Já a Psicologia Hospitalar “é o campo de entendimento e tratamento dos aspectos psicológicos em torno do adoecimento” (Simonetti, 2004, p. 15). Para lidar com essa dimensão afetiva/emocional, a Psicologia Hospitalar é a especialidade da Psicologia que disponibiliza para doentes, familiares e profissional da equipe de saúde, o saber psicológico, que vem a resgatar a singularidade do paciente, suas emoções, crenças e valores (Bruscato, 2004). O objetivo da Psicologia Hospitalar é a elaboração simbólica do adoecimento, ou seja, ajudar o paciente a atravessar a experiência do adoecimento através de sua subjetividade (Simonetti, 2004).

De acordo com a definição do órgão que rege o exercício profissional do psicólogo no Brasil, o Conselho Federal de Psicologia, CFP (2010), o psicólogo especialista em Psicologia Hospitalar atua em instituições de saúde, participando da prestação de serviços de nível secundário e terciário da atenção à saúde, realizando atividades como: atendimento psicoterapêutico; grupos psicoterapêuticos; grupos de psicoprofilaxia; atendimentos em ambulatório e unidade de terapia intensiva; pronto atendimento; enfermarias em geral; psicomotricidade no contexto hospitalar; avaliação diagnóstica; psicodiagnóstico; consultoria e interconsultoria.

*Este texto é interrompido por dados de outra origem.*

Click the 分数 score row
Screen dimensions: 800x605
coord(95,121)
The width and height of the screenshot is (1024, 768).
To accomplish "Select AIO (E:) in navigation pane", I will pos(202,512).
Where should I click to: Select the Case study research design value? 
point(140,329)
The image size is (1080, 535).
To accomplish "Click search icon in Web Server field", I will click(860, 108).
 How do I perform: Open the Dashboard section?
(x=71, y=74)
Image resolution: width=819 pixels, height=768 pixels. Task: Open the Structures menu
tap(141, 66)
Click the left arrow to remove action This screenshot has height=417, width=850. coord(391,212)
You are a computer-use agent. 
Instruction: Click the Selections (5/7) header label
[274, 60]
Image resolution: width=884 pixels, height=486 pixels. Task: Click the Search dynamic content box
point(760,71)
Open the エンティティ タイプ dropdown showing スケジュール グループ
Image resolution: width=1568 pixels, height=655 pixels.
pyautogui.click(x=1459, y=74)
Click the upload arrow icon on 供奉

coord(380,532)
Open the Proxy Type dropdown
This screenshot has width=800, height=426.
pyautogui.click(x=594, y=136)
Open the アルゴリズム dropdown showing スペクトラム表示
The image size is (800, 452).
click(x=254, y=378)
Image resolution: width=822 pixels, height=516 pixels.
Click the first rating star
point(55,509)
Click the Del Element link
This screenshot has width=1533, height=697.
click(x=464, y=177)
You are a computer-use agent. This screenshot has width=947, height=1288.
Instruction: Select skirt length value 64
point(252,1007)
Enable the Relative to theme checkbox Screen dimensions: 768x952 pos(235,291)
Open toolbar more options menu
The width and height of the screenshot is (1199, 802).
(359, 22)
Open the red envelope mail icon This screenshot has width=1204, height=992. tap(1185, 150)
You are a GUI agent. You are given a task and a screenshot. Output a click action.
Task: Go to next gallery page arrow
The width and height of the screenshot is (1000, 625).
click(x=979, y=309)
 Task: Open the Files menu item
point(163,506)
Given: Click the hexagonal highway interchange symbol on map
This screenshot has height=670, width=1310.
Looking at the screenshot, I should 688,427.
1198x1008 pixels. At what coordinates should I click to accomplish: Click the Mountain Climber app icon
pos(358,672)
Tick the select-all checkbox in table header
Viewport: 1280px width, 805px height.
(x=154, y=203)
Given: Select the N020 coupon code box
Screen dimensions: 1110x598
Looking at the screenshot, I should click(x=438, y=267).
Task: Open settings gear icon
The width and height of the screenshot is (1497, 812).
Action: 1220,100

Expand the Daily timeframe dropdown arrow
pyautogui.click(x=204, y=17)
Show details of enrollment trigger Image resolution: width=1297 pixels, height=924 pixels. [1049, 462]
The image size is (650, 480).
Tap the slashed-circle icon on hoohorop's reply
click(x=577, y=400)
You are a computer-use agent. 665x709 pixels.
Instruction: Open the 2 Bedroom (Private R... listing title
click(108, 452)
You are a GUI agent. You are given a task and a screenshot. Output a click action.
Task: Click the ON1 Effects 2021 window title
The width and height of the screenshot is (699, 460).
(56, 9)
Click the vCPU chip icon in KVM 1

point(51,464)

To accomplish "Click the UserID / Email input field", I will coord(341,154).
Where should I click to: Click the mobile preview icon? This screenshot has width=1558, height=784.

Ainda segundo o CFP, o psicólogo oferece e desenvolve atividades em diferentes níveis de tratamento, tendo como principal tarefa a avaliação e acompanhamento de intercorrências psíquicas dos pacientes que estão ou serão submetidos a procedimentos médicos, visando basicamente a promoção e/ou a recuperação da saúde física e mental. Promove intervenções direcionadas à relação médico/paciente, paciente/família, paciente/paciente e do paciente em relação ao processo do adoecer, hospitalização e repercussões emocionais que emergem neste processo. Além de atuar em instituições de saúde, atua também em instituições de ensino superior e/ou centros de estudo e de pesquisa, visando o aperfeiçoamento ou a especialização de profissionais em sua área de competência, ou a complementação da formação de outros profissionais de saúde de nível médio ou superior, incluindo pós-graduação lato e stricto sensu (CFP, 2010).

O termo Psicologia Hospitalar tem sido usado no Brasil para designar o trabalho de psicólogos em hospitais. Essa denominação é inexistente em outros países além do Brasil (Sebastiani, 2003; Yanamoto, Trindade & Oliveira, 2002; Tonetto & Gomes, 2005). Yanamoto, Trindade & Oliveira (2002) e Chiattone (2000) explicam que o termo Psicologia Hospitalar é inadequado por pertencer à lógica que toma como referência o local para determinar as áreas de atuação, e não prioritariamente as atividades desenvolvidas. Assim, o termo denomina um local de atuação e não um campo de saber.

A APA (2010) demarca o trabalho do psicólogo em hospitais como um dos possíveis locais de atuação do psicólogo da saúde. Chiattone (2000) refere que a Psicologia Hospitalar é apenas uma estratégia de atuação em Psicologia da Saúde, e que, portanto, deveria ser denominada “Psicologia no contexto hospitalar”.